Print the rows from the line with "Given: Click the" to the line with "Looking at the", both included, unchanged and with nothing else.

→ EXTRACTED INFORMATION
____

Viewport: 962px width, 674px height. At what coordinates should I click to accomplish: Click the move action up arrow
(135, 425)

____

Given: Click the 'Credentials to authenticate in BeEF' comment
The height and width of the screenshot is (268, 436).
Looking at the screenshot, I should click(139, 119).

____

→ RESPONSE
Given: Click the 'Credentials to authenticate in BeEF' comment
The height and width of the screenshot is (268, 436).
Looking at the screenshot, I should click(139, 119).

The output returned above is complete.